As stated in my review of For Your Eyes Only, a big turn off is the "smart menu technology," which is quite inferior to the menus created way back in 1999 for the DVD release. The big problem is that they are hopelessly confusing, divided as they are with such cryptic headings as "Ministry of Propaganda," "Mission Dossier," and "Declassified: MI6 Vault." Even if you know what you're looking for, this menu isn't going to help you find it.
The supplements all appear to be carry-overs that originated either in the 2003 "Special Edition" or 2006 "Ultimate Edition" DVDs. Unlike some of the other Bond Blu-rays, none seem to have been remastered in part or whole in high-definition:
Audio Commentary with Director Lee Tamahori and Producer Michael G. Wilson (from the 2003 release)
Audio Commentary with Pierce Brosnan and Rosamund Pike (from the 2003 release)
MI6 DataStream Trivia Track (from the 2003 release)
"Inside Die Another Day" Documentary (from the 2003 release)
Scene Evolutions (Storyboard Comparisons) (from the 2003 release)
Multi-Angle Inter-Action Scenes (from the 2003 release)

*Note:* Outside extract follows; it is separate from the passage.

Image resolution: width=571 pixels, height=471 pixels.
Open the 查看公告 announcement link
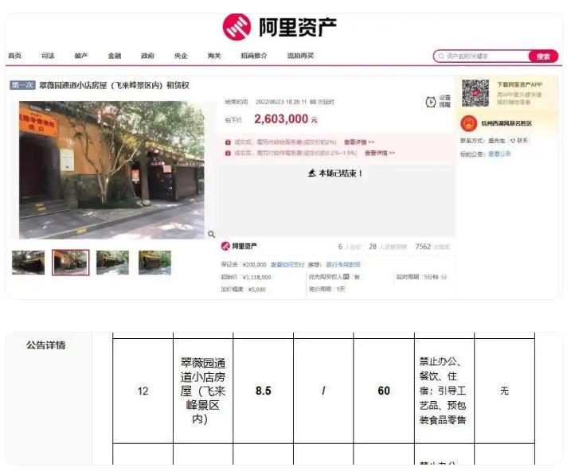tap(499, 154)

Five featurettes ("From Script to Screen," "Shaken and Stirred on Ice," "The British Touch: Bond Arrives in London," "On Location with Production Designer Peter Lamont," and "Just Another Day"; the first one is especially good) (from the 2006 release)
"Image Database" (photo gallery) (from the 2003 release)

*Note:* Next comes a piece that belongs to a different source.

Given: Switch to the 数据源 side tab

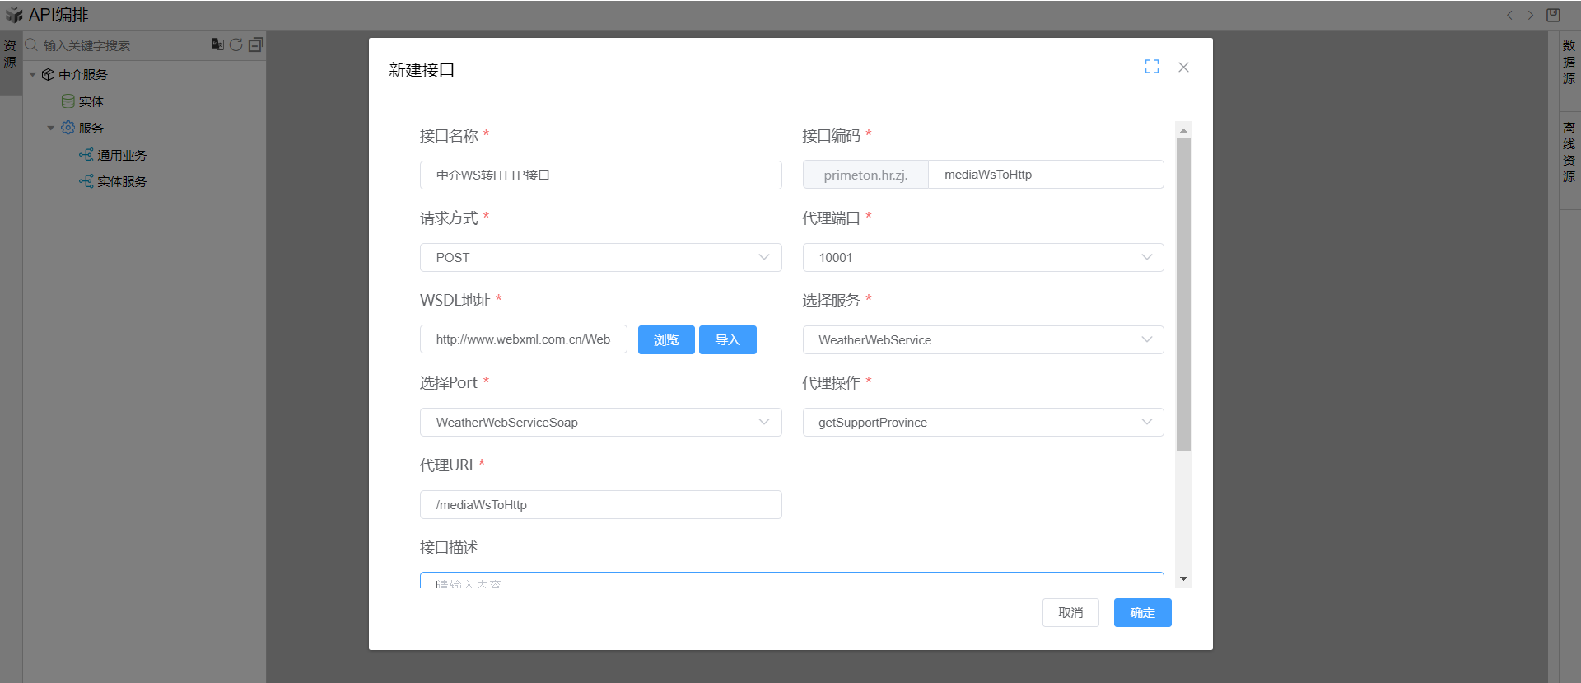Looking at the screenshot, I should tap(1569, 63).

The only other extra is a coupon (via an Internet code) for the latest Bond movie, Quantum of Solace, due out in a few weeks.
Though some glass half-empty types might complain about the lack of brand-new extras, it seems to me six-plus hours of material more than adequately covers every facet of the picture imaginable (not having seen the 2006 material until now, I was surprised how good those later additions are). Ultimately, it's the movie itself that counts most, and it looks and sounds great. Of course, whether it'll play in your machine at home is another matter.
This reviewer is not at all happy that so many consumers are having trouble with these new Bond discs, but Die Another Day seems to be the title experiencing the least number of problems for consumers, so with the caveat about its player compatibility, it otherwise deserves its Highly Recommended rating.